What is Child Abuse
Definitions of Abuse (Children First 2011)
Neglect can be defined in terms of an omission, where the child suffers significant harm or impairment of development by being deprived of food, clothing, warmth, hygiene, intellectual stimulation, supervision and safety, attachment to and affection from adults, and/or medical care.
Harm can be defined as the ill-treatment or the impairment of the health or development of a child. Whether it is significant is determined by the child’s health and development as compared to that which could reasonably be expected of a child of similar age.
Neglect generally becomes apparent in different ways over a period of time rather than at one specific point. For example, a child who suffers a series of minor injuries may not be having his or her needs met in terms of necessary supervision and safety. A child whose height or weight is significantly below average may be being deprived of adequate nutrition. A child who consistently misses school may be being deprived of intellectual stimulation.
The threshold of significant harm is reached when the child’s needs are neglected to the extent that his or her well-being and/or development are severely affected.
Emotional abuse is normally to be found in the relationship between a parent/carer and a child rather than in a specific event or pattern of events. It occurs when a child’s developmental need for affection, approval, consistency and security are not met.

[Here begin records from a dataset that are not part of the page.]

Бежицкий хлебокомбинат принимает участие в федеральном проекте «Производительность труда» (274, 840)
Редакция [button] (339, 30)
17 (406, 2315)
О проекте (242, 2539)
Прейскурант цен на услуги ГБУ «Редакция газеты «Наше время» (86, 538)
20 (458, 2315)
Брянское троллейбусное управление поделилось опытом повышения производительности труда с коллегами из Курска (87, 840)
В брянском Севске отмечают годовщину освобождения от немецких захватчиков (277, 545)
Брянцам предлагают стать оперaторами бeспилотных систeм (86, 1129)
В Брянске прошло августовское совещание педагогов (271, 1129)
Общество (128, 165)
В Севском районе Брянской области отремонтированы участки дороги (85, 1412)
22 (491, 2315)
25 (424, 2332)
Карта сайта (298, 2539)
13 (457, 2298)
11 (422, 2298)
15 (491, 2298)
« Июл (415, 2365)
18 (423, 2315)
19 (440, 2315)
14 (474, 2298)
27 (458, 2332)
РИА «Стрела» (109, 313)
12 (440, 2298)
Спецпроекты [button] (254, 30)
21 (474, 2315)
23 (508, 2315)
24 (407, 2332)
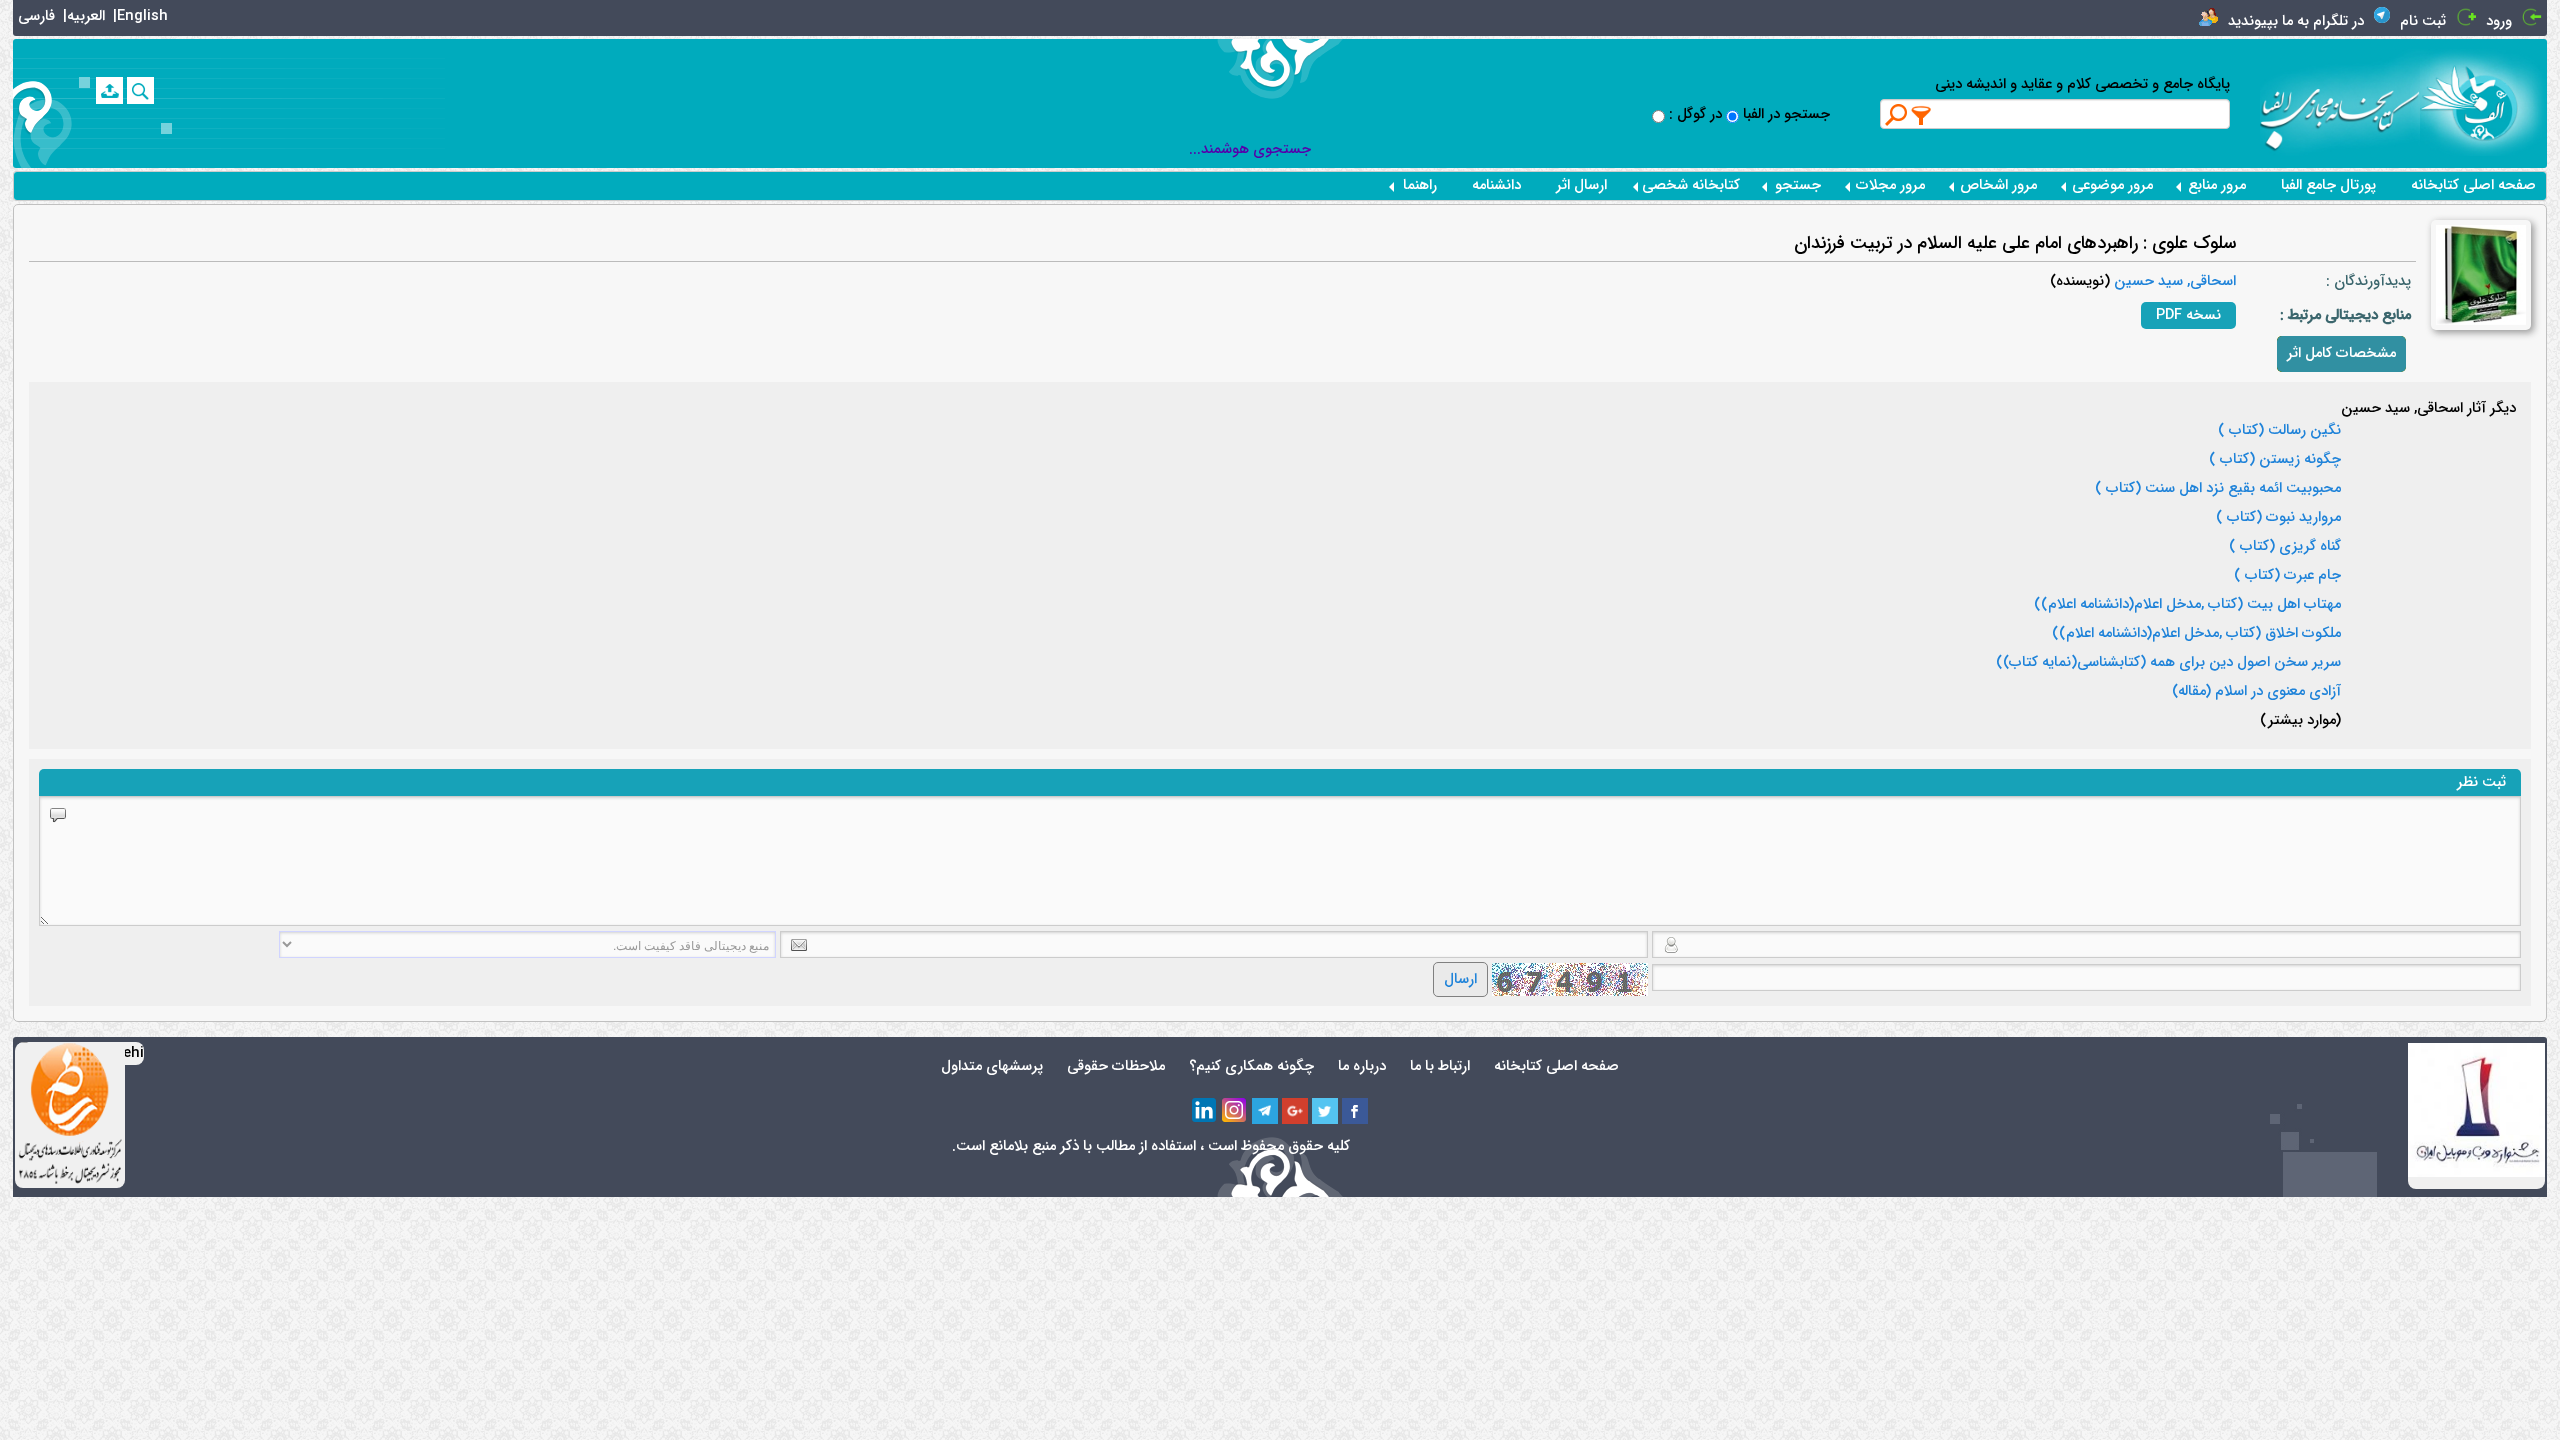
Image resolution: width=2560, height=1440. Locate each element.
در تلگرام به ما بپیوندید (2296, 21)
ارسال (1460, 979)
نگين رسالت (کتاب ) (2279, 431)
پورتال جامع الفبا (2328, 185)
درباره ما (1362, 1066)
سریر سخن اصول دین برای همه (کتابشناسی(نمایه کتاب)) (2168, 663)
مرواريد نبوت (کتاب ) (2278, 518)
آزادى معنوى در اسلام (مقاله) (2256, 692)
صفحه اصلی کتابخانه (2473, 185)
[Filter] (1922, 115)
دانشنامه (1496, 185)
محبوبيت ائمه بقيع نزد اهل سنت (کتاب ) (2218, 489)
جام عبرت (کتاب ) (2287, 576)
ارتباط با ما (1440, 1066)
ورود (2499, 21)
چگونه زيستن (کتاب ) (2275, 460)
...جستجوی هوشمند (1250, 149)
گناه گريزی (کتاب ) (2285, 547)
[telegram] (1265, 1111)
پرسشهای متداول (992, 1066)
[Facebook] (1355, 1111)
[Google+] (1295, 1111)
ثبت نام (2423, 21)
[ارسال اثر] (109, 90)
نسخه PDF (2188, 315)
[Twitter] (1325, 1111)
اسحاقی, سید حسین (2173, 281)
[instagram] (1235, 1111)
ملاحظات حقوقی (1116, 1066)
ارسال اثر (1581, 185)
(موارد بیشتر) (2300, 721)
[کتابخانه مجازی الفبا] (2483, 102)
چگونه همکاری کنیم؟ (1251, 1066)
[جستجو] (140, 90)
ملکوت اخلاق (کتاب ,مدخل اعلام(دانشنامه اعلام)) (2196, 634)
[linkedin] (1205, 1111)
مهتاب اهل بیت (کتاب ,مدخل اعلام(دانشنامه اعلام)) (2187, 605)
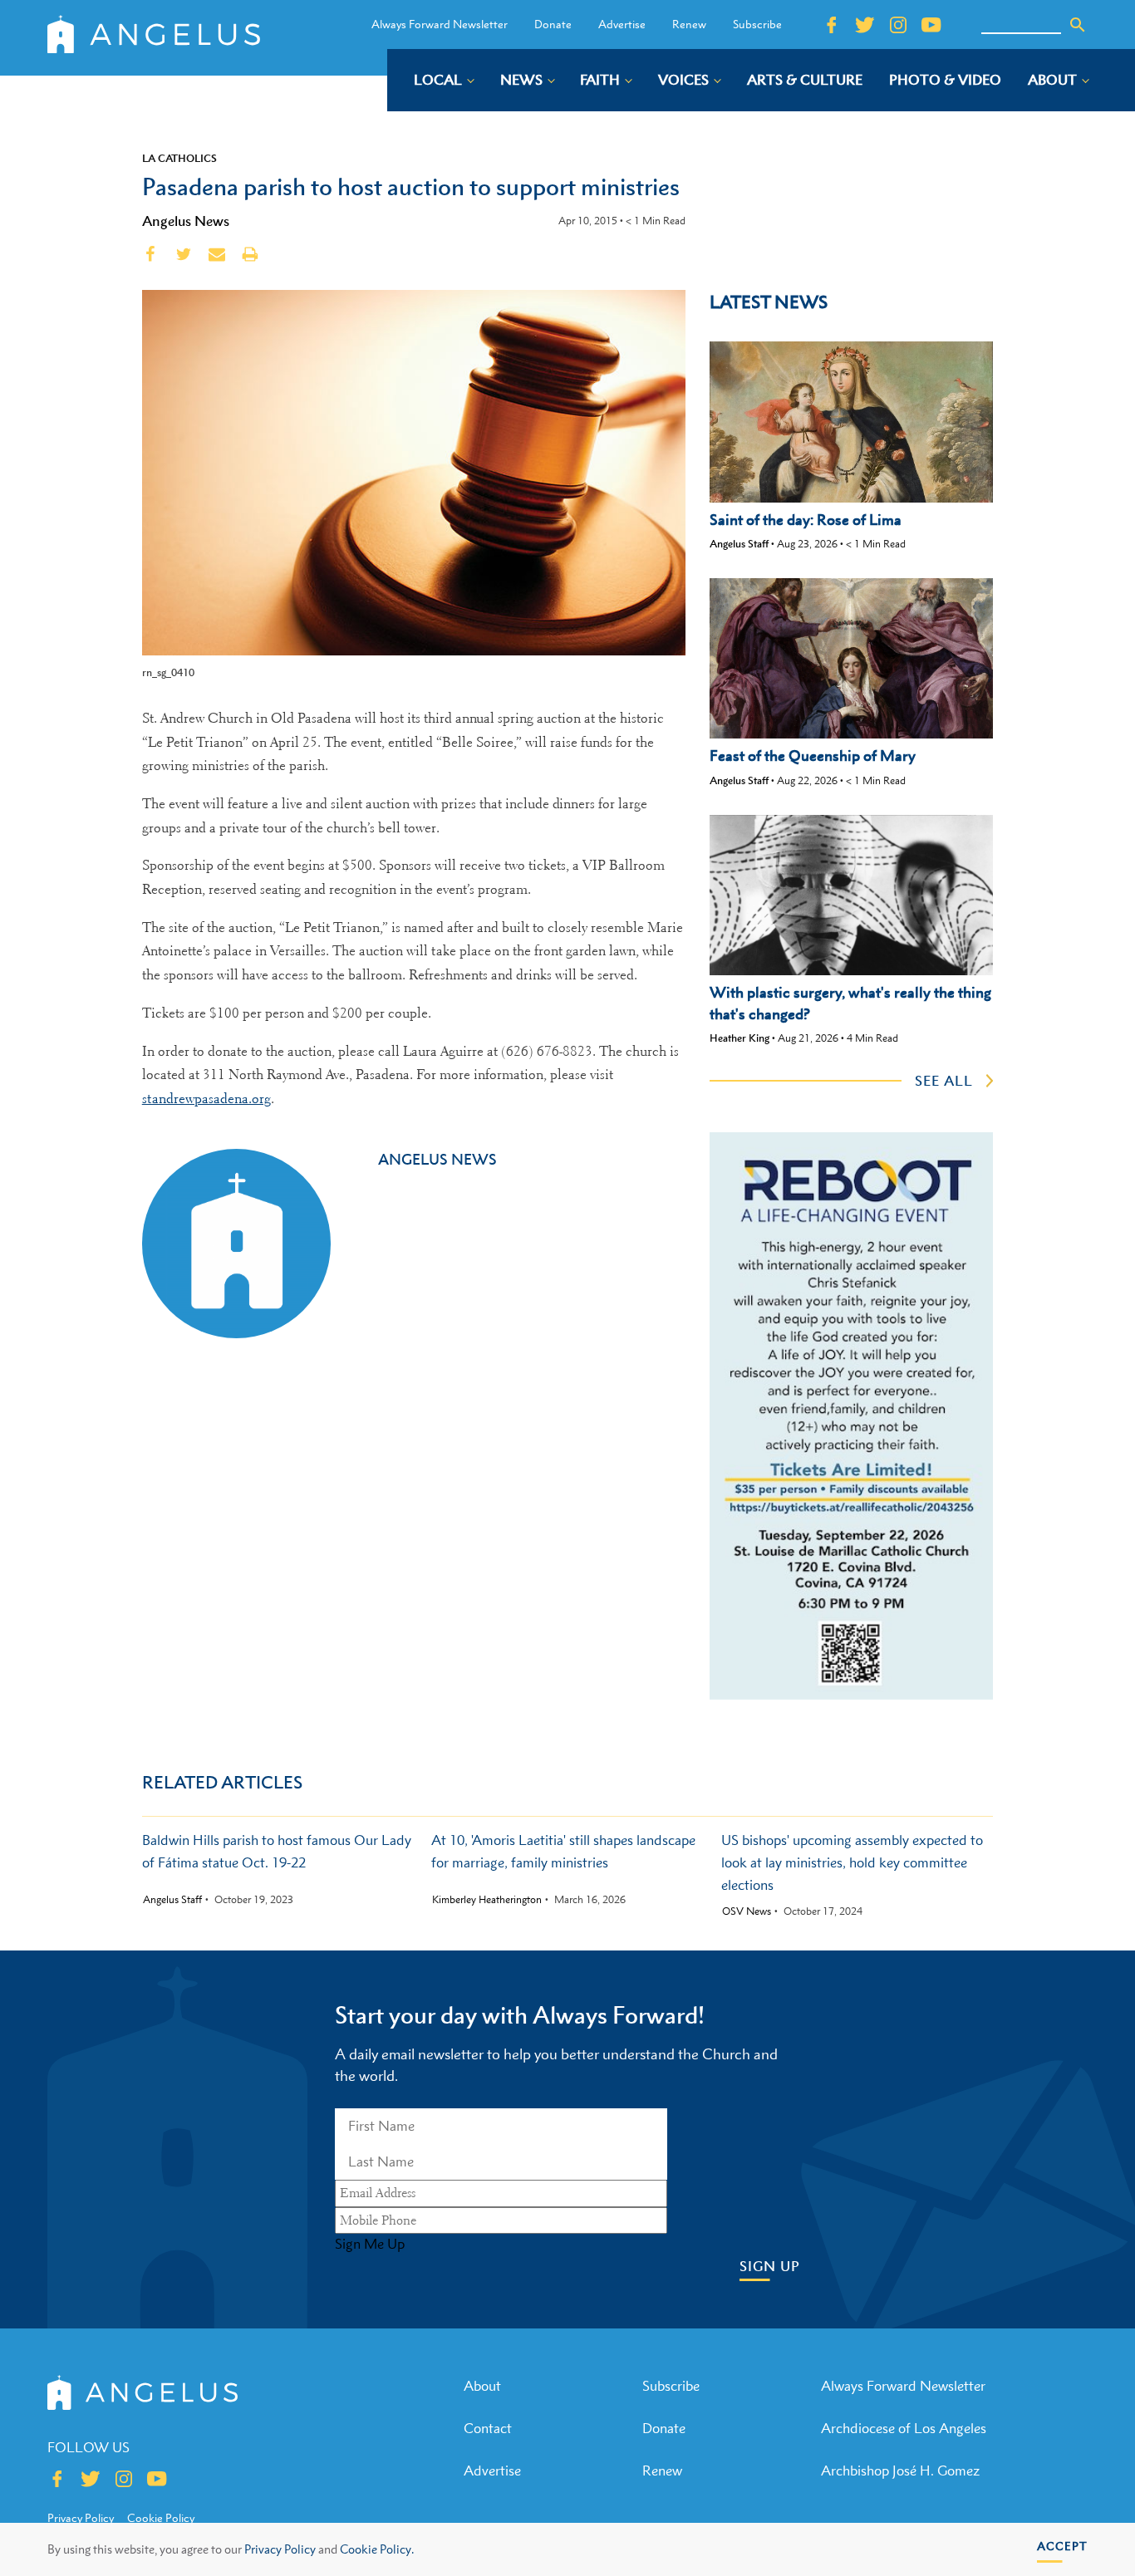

Unless other forms of abuse are present, it is rarely manifested in terms of physical signs or symptoms.
Examples may include:
(i) the imposition of negative attributes on a child, expressed by persistent criticism, sarcasm, hostility or blaming;
(ii) conditional parenting in which the level of care shown to a child is made contingent on his or her behaviours or actions;
(iii) emotional unavailability of the child’s parent/carer;
(iv) unresponsiveness of the parent/carer and/or inconsistent or inappropriate expectations of the child; (v) premature imposition of responsibility on the child;
(vi) unrealistic or inappropriate expectations of the child’s capacity to understand something or to behave and control himself or herself in a certain way;
(vii) under- or over-protection of the child;
(viii) failure to show interest in, or provide age-appropriate opportunities for, the child’s cognitive and emotional development;
(ix) use of unreasonable or over-harsh disciplinary measures;
(x) exposure to domestic violence; (xi) exposure to inappropriate or abusive material through new technology.
Emotional abuse can be manifested in terms of the child’s behavioural, cognitive, affective or physical functioning. Examples of these include insecure attachment, unhappiness, low self-esteem, educational and developmental underachievement, and oppositional behaviour. The threshold of significant harm is reached when abusive interactions dominate and become typical of the relationship between the child and the parent/carer.
Physical abuse of a child is that which results in actual or potential physical harm from an interaction, or lack of interaction, which is reasonably within the control of a parent or person in a position of responsibility, power or trust. There may be single or repeated incidents.
Physical abuse can involve:
(i) severe physical punishment;
(ii) beating, slapping, hitting or kicking;
(iii) pushing, shaking or throwing;
(iv) pinching, biting, choking or hair-pulling;
(v) terrorising with threats;
(vi) observing violence;
(vii) use of excessive force in handling;
(viii) deliberate poisoning;
(x) fabricated/induced illness;
(xi) allowing or creating a substantial risk of significant harm to a child.
Sexual abuse occurs when a child is used by another person for his or her gratification or sexual arousal, or for that of others.
Examples of child sexual abuse include:
(i) exposure of the sexual organs or any sexual act intentionally performed in the presence of the child;
(ii) intentional touching or molesting of the body of a child whether by a person or object for the purpose of sexual arousal or gratification;
(iii) masturbation in the presence of the child or the involvement of the child in an act of masturbation;
(iv) sexual intercourse with the child, whether oral, vaginal or anal;
(v) sexual exploitation of a child, which includes inciting, encouraging, propositioning, requiring or permitting a child to solicit for, or to engage in, prostitution or other sexual acts. Sexual exploitation also occurs when a child is involved in the exhibition, modeling or posing for the purpose of sexual arousal, gratification or sexual act, including its recording (on film, video tape or other media) or the manipulation, for those purposes, of the image by computer or other means. It may also include showing sexually explicit material to children, which is often a feature of the ‘grooming’ process by perpetrators of abuse; (vi) consensual sexual activity involving an adult and an underage person. In relation to child sexual abuse, it should be noted that, for the purposes of the criminal law, the age of consent to sexual intercourse is 17 years for both boys and girls. An Garda Síochána will deal with the criminal aspects of the case under the relevant legislation.
It should be noted that the definition of child sexual abuse presented in this section is not a legal definition and is not intended to be a description of the criminal offence of sexual assault.